WHAT THIS TASK INVOLVES - Restate the last part of the records below word for word, beginning at the line with "[Games of the Future 2024: ONIC" and ending at the final line.

(Dataset records)
-- Opening Marker --
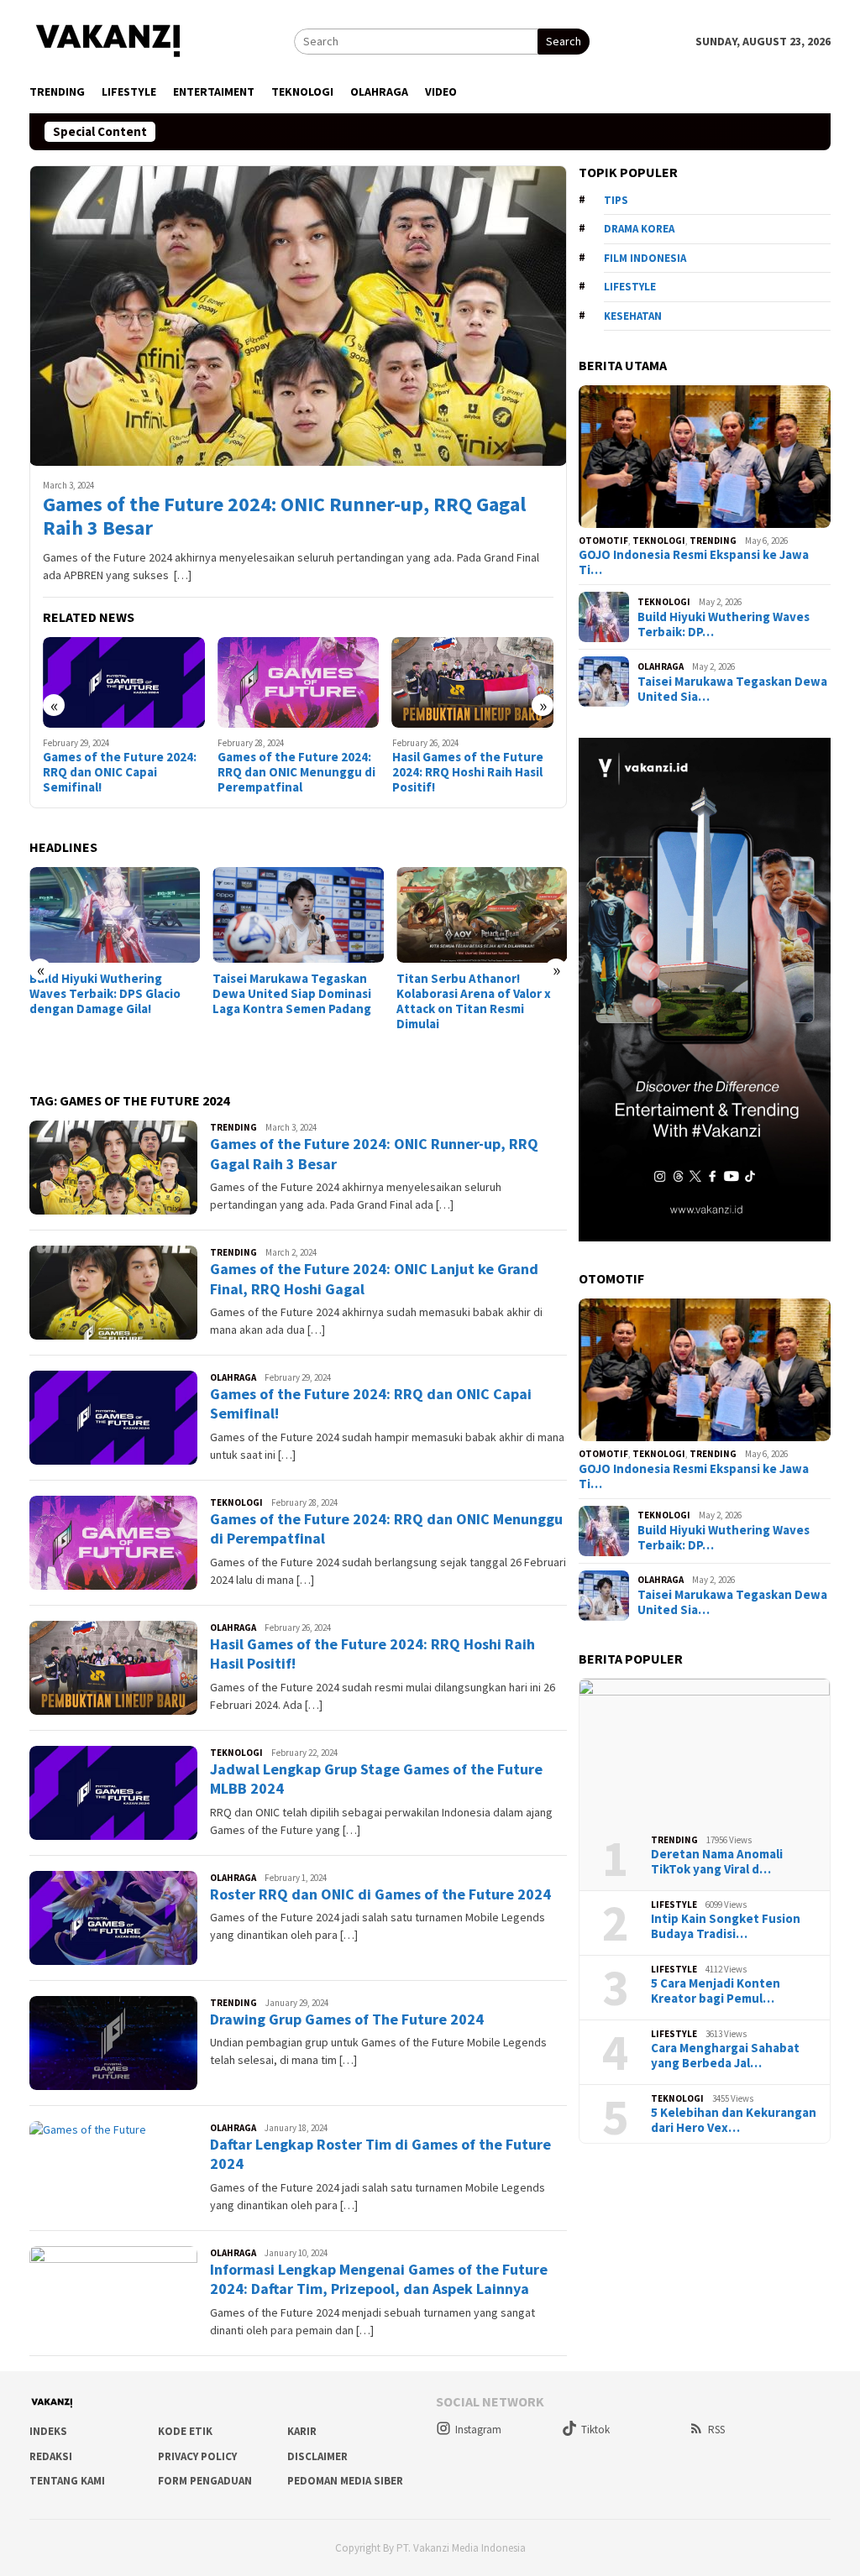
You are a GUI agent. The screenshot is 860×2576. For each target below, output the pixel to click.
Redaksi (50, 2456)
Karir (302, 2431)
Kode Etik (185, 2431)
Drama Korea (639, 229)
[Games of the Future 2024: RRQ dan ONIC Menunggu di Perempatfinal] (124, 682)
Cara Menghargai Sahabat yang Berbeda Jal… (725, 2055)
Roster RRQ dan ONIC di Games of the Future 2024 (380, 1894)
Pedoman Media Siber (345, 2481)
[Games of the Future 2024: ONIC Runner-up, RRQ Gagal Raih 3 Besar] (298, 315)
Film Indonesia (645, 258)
-- Closing Marker --
RESPONSE -
[Games of the Future 2024: ONIC Runner-up, RRQ Gagal Raih 3 Besar] (298, 315)
Film Indonesia (645, 258)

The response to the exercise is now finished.